Fig. 2: Plant pri-miRNAs are processed co-transcriptionally.

a, Detection of nascent pri-miRNA processing intermediates associated with RNAPII as detected by 5’-RACE. The fraction of clones with the expected 5’-end (among all the sequenced products) is indicated next to the predicted pri-miRNAs secondary structures. The miRNA-5p and miRNA-3p positions are noted in red and green, respectively. The values displayed were obtained from two independent experiments. b,c,d,g, Metagene analysis of nascent BTL pri-miRNAs processing fragments associated to RNAPII. b–d, Metagene analysis of nascent BTL pri-miRNAs processing intermediated associated to RNAPII as determined by scoring the 5’-end (b and c) or 3’-end (d and g) nt of plaNET-seq reads. Pri-miRNAs were scaled from the beginning of miRNA-5p to the end of miRNA-3p (b and d) or using only the mature miRNAs sequences (c and g). Cyan and orange arrows indicate the processing fragments detected also marked in the schemes illustrated next to b and d. e, Levels of the 5’-arm processing by-product of different pri-miRNAs associated with the chromatin in Col-0 and abh1-285 mutants as measured by RT–qPCR. Each processing by-product associated with the chromatin in the RIP experiment was normalized by the values in the input sample and relative to the normalized unprocessed pri-miRNAs in the same IP fraction. Values of n = 3 biologically independent samples are expressed relative to the Col-0 plants. Data are presented as mean values ± s.d.
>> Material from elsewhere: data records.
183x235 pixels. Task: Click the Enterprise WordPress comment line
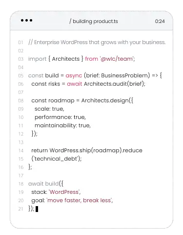coord(97,42)
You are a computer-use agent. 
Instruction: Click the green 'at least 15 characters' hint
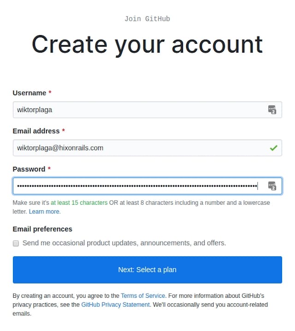tap(79, 203)
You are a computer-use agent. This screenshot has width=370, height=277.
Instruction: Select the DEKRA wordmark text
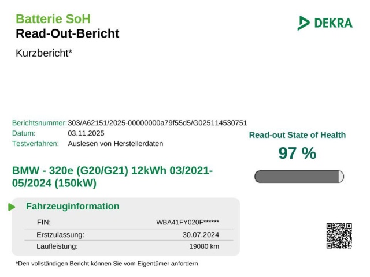(333, 23)
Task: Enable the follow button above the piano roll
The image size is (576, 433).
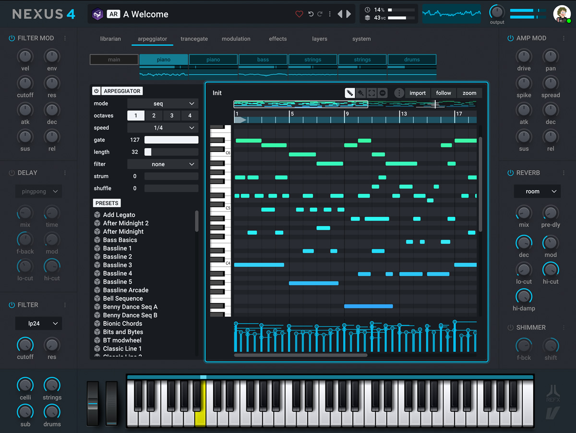Action: tap(443, 93)
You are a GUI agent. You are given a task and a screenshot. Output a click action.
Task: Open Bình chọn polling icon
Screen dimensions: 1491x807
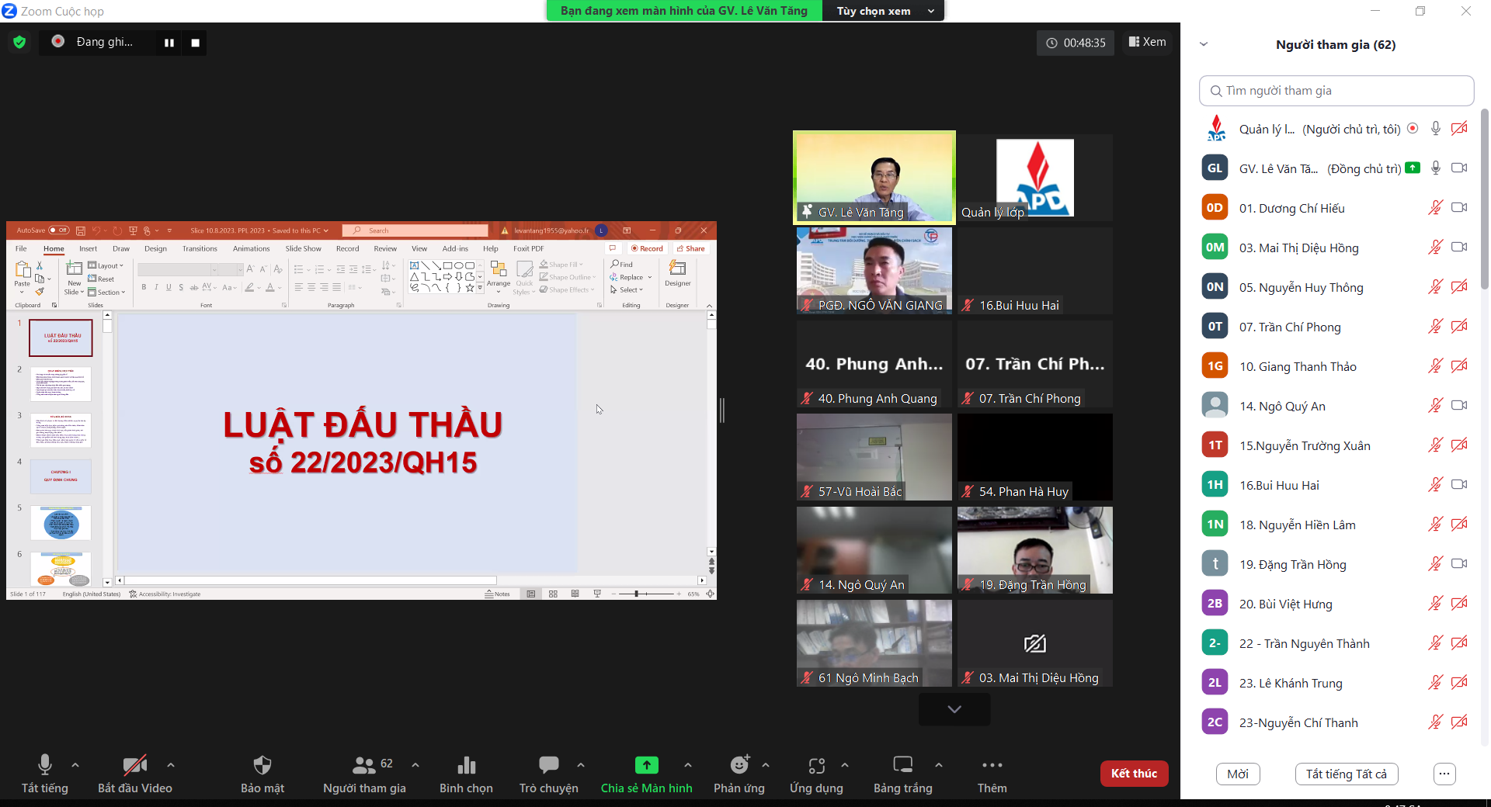coord(466,766)
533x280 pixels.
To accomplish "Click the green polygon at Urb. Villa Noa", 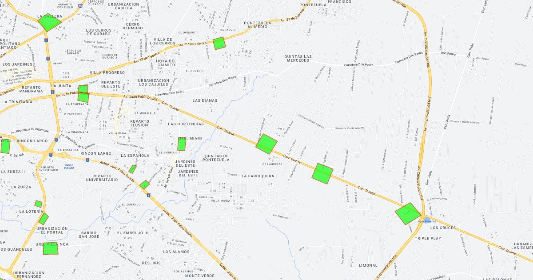I will [x=51, y=248].
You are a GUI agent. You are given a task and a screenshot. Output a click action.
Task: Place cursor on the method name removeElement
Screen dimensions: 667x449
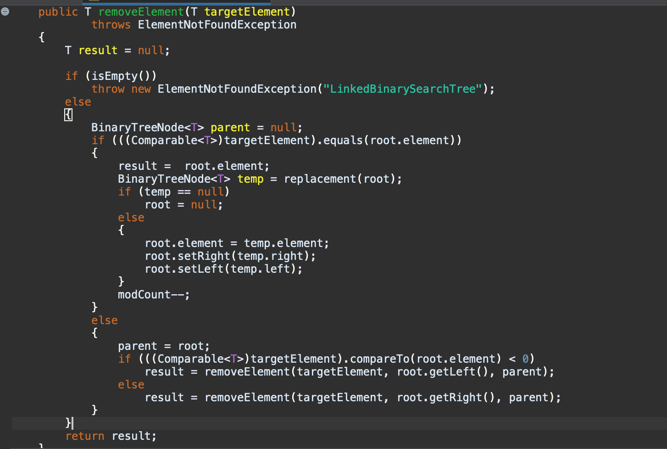click(x=140, y=11)
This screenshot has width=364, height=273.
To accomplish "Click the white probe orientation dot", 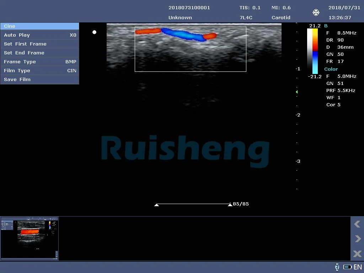I will point(94,32).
P values were calculated with two-tailed unpaired t-test with Welch’s correction. f, Co-transcriptional pri-miRNA processing score as measured by RT–qPCR in H3 or IgG IP RNA-samples from Col-0 and hyl1-2. Data are presented as mean values ± s.d. P values were calculated with two-tailed unpaired t-test with Welch’s correction and are noted for each comparison. RT–qPCR using primer pairs A, B and C in the IP fraction were normalized to U6 transcript and to the input levels using the same primers. Co-transcriptional processing was measured as a reduction in the hairpin amplicon (primer B) relative to the 5′ region (amplicon A). Non-detected RNA levels are displayed as ND; n = 3 biologically independent samples.